What needs to be done:
The whole of the data, every line, should come back exactly the same.
╔══
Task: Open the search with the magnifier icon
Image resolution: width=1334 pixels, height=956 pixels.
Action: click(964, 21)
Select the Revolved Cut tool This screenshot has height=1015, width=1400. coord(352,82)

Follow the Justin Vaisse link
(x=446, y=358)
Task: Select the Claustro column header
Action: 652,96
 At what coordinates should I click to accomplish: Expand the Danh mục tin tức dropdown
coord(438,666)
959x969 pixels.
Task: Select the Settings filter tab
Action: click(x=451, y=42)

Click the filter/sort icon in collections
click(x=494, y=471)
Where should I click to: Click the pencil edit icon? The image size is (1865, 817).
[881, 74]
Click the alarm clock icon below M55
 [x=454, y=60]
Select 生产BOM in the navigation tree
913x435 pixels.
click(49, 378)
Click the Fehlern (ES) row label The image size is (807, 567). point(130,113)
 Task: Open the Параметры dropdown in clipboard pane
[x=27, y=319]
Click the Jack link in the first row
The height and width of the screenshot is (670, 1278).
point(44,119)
╚══
Answer to the exercise:
Task: Open the search with the magnifier icon
Image resolution: width=1334 pixels, height=956 pixels.
Action: click(964, 21)
Select the Revolved Cut tool This screenshot has height=1015, width=1400. coord(352,82)

Follow the Justin Vaisse link
(x=446, y=358)
Task: Select the Claustro column header
Action: 652,96
 At what coordinates should I click to accomplish: Expand the Danh mục tin tức dropdown
coord(438,666)
959x969 pixels.
Task: Select the Settings filter tab
Action: click(x=451, y=42)

Click the filter/sort icon in collections
click(x=494, y=471)
Where should I click to: Click the pencil edit icon? The image size is (1865, 817).
[881, 74]
Click the alarm clock icon below M55
 [x=454, y=60]
Select 生产BOM in the navigation tree
913x435 pixels.
click(49, 378)
Click the Fehlern (ES) row label The image size is (807, 567). point(130,113)
 Task: Open the Параметры dropdown in clipboard pane
[x=27, y=319]
Click the Jack link in the first row
The height and width of the screenshot is (670, 1278).
point(44,119)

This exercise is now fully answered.